# REQUIREMENT
Comb through the entries for "Bookmark" and pull out each line that holds it.

Segment Start: DATASET CONTENT

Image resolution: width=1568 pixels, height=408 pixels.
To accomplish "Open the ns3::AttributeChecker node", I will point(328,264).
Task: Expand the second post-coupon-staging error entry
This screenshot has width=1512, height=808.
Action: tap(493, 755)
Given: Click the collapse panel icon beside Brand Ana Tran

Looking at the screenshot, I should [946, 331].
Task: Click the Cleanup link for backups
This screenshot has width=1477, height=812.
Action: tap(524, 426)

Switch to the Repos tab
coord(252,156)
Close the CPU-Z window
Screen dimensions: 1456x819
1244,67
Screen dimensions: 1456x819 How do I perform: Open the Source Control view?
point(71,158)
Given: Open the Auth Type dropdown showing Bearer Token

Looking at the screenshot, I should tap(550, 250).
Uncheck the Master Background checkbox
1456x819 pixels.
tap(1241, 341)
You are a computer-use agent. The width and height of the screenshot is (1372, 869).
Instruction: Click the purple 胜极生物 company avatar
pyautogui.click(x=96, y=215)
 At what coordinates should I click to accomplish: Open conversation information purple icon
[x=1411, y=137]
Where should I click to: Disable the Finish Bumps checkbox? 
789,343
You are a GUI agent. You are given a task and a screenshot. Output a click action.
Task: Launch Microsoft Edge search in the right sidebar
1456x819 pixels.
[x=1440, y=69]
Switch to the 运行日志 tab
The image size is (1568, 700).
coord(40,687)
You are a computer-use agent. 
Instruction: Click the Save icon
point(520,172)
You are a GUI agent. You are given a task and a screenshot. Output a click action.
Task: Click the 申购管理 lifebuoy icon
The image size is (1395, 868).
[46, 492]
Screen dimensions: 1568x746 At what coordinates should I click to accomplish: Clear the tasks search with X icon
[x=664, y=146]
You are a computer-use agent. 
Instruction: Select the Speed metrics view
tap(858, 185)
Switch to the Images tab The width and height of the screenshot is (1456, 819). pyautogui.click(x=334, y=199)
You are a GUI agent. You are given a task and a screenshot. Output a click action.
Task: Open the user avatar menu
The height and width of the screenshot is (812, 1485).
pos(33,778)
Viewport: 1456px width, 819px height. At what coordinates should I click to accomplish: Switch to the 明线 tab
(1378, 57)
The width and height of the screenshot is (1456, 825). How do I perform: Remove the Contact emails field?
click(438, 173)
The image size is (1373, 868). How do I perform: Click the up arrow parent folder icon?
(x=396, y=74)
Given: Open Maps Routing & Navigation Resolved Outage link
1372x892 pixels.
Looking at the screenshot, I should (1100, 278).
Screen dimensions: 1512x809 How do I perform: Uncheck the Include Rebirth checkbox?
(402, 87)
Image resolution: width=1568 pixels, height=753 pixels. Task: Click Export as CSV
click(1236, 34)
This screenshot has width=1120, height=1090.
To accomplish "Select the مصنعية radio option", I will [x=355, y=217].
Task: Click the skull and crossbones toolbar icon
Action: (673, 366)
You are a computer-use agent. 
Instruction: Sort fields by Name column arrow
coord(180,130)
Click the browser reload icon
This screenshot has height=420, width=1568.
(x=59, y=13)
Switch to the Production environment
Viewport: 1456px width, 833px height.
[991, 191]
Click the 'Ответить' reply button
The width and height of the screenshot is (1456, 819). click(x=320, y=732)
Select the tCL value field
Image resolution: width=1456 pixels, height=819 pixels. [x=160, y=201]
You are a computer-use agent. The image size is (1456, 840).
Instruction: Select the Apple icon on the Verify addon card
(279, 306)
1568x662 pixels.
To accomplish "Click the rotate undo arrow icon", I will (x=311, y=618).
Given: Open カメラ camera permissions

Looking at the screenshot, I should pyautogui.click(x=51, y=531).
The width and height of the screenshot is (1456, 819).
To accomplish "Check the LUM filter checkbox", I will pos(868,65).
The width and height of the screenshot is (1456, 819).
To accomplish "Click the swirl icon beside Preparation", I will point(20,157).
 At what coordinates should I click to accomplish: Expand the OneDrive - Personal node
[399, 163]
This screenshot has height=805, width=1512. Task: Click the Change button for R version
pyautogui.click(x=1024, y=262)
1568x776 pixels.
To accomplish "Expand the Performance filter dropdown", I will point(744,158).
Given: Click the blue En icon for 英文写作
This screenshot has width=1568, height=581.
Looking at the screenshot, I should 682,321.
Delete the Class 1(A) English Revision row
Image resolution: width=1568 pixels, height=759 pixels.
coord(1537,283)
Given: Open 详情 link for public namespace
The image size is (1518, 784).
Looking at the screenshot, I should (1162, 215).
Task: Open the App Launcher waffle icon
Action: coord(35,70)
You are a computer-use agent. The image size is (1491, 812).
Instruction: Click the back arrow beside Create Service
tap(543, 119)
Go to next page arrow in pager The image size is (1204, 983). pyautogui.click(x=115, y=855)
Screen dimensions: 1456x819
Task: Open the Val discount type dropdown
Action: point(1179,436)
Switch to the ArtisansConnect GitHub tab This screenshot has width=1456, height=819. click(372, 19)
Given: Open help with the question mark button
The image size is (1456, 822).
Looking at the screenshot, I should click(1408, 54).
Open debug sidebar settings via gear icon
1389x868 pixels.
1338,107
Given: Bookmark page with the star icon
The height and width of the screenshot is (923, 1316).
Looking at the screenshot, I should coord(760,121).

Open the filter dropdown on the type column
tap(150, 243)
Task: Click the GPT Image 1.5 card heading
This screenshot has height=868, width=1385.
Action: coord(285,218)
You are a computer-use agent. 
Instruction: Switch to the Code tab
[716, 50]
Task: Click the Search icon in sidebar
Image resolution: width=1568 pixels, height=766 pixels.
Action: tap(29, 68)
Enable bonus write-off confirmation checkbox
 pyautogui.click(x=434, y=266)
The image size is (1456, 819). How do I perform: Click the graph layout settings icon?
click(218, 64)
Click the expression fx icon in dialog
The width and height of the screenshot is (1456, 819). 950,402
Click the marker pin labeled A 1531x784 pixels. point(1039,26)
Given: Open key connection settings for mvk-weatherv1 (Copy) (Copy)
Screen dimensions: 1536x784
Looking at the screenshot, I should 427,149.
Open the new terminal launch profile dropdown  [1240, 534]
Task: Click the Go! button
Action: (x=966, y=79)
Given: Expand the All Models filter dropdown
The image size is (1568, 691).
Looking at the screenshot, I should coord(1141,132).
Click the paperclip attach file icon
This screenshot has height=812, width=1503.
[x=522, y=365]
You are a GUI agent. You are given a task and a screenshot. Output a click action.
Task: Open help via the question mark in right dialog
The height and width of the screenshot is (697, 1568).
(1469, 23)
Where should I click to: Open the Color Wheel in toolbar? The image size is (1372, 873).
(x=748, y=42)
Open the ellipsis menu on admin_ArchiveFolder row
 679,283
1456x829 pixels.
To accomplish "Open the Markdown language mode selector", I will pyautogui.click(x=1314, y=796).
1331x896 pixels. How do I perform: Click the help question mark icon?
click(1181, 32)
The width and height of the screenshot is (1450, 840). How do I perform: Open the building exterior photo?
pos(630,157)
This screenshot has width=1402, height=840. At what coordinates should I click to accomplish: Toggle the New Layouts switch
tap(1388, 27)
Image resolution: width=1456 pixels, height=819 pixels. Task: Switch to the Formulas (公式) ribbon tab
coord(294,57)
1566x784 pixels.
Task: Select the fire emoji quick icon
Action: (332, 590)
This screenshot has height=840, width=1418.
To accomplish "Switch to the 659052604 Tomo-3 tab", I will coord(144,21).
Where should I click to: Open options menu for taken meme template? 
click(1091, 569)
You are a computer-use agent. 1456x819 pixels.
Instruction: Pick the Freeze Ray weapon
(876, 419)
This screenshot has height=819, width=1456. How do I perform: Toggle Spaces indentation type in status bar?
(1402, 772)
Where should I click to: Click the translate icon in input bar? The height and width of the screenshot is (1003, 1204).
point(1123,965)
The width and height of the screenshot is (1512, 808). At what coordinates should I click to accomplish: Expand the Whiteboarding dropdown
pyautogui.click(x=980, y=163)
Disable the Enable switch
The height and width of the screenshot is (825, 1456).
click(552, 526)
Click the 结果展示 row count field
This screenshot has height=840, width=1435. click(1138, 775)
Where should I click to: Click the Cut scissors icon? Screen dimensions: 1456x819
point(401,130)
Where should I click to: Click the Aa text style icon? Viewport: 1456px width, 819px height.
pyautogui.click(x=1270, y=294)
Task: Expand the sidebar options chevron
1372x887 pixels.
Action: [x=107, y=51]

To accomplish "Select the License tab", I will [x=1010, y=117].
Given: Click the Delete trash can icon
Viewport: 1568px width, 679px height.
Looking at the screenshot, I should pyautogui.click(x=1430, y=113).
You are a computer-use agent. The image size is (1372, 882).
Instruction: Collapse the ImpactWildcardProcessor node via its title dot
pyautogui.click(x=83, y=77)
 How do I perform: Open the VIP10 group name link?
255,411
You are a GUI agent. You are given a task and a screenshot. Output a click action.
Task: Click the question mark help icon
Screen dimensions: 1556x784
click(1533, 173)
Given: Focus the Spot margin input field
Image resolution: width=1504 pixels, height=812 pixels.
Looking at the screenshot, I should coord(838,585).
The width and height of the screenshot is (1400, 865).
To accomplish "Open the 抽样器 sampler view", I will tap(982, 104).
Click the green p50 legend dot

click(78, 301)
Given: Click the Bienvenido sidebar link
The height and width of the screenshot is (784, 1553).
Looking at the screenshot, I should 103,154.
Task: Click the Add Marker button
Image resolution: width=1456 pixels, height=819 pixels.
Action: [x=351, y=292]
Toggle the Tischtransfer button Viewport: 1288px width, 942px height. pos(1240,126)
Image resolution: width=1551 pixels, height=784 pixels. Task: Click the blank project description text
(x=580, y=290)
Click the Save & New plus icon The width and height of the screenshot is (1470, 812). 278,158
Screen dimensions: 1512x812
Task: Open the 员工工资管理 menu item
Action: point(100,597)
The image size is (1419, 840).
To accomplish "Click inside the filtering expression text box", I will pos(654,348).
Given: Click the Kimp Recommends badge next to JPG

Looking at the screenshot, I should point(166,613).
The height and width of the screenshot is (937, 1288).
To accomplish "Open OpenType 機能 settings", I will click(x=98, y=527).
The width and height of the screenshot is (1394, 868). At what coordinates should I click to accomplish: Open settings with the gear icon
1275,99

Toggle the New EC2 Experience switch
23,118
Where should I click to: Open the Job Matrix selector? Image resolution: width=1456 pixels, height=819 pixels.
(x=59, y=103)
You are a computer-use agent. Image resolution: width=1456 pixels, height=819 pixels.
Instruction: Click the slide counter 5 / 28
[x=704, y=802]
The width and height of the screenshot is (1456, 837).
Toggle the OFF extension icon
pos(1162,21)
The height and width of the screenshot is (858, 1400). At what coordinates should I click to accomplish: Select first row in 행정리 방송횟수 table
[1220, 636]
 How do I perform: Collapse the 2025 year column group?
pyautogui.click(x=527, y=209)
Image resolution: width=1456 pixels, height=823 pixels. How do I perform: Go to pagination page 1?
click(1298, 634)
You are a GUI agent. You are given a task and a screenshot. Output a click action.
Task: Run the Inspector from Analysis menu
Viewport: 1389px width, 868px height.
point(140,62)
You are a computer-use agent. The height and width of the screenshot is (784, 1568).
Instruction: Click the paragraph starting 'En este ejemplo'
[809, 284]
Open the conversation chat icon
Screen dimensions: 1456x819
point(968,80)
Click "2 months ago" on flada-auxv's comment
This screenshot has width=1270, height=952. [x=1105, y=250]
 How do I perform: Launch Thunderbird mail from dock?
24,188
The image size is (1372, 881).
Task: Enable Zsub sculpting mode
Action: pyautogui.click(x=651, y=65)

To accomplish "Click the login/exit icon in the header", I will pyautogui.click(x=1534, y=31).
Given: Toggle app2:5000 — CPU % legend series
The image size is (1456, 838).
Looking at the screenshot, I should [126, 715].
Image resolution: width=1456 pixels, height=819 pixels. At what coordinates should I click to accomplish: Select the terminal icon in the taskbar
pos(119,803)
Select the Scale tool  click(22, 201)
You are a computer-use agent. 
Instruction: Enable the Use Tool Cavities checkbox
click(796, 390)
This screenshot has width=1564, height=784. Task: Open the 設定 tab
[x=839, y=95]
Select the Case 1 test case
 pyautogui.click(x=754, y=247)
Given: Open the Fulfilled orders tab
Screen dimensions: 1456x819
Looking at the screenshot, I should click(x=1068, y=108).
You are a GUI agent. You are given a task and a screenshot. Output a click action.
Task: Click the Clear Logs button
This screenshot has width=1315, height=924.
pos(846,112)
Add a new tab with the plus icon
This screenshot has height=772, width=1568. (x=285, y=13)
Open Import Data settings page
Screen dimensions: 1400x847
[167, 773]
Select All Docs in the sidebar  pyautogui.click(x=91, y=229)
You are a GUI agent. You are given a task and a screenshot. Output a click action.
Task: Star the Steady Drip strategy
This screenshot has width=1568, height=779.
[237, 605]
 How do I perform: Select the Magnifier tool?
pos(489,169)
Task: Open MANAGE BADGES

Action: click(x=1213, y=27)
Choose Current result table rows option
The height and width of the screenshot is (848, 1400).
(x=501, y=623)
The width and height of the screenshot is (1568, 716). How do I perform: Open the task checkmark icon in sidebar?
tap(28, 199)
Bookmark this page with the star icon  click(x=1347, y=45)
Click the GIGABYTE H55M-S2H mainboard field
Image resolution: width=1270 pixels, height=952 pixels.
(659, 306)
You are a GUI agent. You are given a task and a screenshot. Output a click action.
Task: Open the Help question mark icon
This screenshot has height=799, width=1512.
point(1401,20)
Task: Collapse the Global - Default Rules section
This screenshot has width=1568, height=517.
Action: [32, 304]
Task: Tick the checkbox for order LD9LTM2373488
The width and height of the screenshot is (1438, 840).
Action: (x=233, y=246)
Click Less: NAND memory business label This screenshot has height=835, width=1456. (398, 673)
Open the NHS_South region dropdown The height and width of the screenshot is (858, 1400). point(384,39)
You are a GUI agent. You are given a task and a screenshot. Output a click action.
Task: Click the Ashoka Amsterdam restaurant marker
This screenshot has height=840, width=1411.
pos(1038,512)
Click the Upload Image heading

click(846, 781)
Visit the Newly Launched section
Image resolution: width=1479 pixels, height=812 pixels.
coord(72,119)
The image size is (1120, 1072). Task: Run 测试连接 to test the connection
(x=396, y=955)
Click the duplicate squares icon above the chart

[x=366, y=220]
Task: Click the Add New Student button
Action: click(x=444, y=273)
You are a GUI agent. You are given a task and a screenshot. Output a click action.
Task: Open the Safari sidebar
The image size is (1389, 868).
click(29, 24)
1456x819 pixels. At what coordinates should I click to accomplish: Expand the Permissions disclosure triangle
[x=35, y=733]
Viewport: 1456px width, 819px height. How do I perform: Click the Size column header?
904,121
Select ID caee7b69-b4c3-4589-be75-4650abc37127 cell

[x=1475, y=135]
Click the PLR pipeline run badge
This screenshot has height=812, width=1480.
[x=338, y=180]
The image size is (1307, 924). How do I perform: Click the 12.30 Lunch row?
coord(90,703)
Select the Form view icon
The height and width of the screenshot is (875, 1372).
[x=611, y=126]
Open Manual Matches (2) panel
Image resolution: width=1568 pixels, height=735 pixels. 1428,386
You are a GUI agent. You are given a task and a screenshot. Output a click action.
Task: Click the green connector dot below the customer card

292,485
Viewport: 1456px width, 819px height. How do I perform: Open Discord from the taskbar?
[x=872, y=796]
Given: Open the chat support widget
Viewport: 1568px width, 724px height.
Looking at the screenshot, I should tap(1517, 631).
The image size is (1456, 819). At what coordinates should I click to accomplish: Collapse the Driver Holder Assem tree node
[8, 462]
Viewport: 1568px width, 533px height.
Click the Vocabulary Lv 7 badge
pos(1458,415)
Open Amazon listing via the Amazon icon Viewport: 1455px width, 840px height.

Segment End: DATASET CONTENT

# OUTPUT
Given: Bookmark page with the star icon
Bookmark this page with the star icon  click(x=1347, y=45)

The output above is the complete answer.